After reading some posts I'm feeling like crap. I want to be a loving wife to my husband :....( And I hate that when he tries it doesn't feeling like enough cause its never a permanent change . My husband is not some awful man. Besides the porn/webcam girls, I think our personalities are just really clashing and my needs are changing or becoming harder to hide. Well crap, and now I'm remembering the times he makes lame comments to me....bleh.

I guess I'm just really feeling bad cause I know my husband sees our marriage the way many men see their situations on here. I know he thinks I'm expecting to much. It's almost like we're in two separate books (not just different pages). He knows he has a short fuse but definitely doesn't understand the hurt and anger it causes me. Those feelings paired up with the webcam issue and brotherly joking is making me not interested in being loving :....( I feel like crap. I want to be loving :...( I want to feel liked and respected.... I hate this.
_Posted via Mobile Device_


----------



## mattsmom (Apr 2, 2013)

I'm right there with you. Those little jabs are like he's taking a rock-hammer to the mortar of your relationship. He's just picking it apart, little by little. Would he be willing to go to marriage counselling? Perhaps having someone else say the words will make him understand how hurtful his words are. I've told my husband several times that words can hurt more than physical abuse. Once someone hits you, the pain goes away in a day or two. Words cut deep and the pain can stay around for a long, long time.


----------



## soulconnection (Jul 10, 2013)

We've been going for the past 2.5 months or so : / Sometimes I feel like it helps but it's short lived and because of this I can't even full appreciate those times since I know it's just clean-up. 

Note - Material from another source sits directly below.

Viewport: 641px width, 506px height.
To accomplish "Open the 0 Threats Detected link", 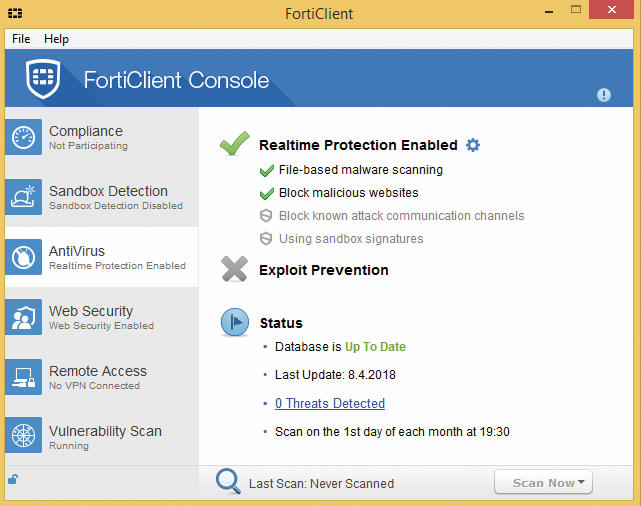I will (x=330, y=403).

I know this may sound wacky but Ive totally thought about getting on medication to just not care...
But it still leaves us with a whacked out sex life and spiritually, it doesn't seem right.
_Posted via Mobile Device_


----------



## mattsmom (Apr 2, 2013)

Yeah, I would bring up one specific incident in counselling, and he would take it completely literally, and apply it to EVERY situation. I swear that we speak different languages. I just don't know how to get through to him and make him understand. 

I wish you the best of luck. Keep coming here for support.

Mattsmom


----------



## CEL (May 7, 2013)

Hey Soul well I see two problems in your relationship lets tackle the glaring one first and my least favorite topic Sex Addiction. I am going to post some questions with the answers a sex addict would give that would be me by the way.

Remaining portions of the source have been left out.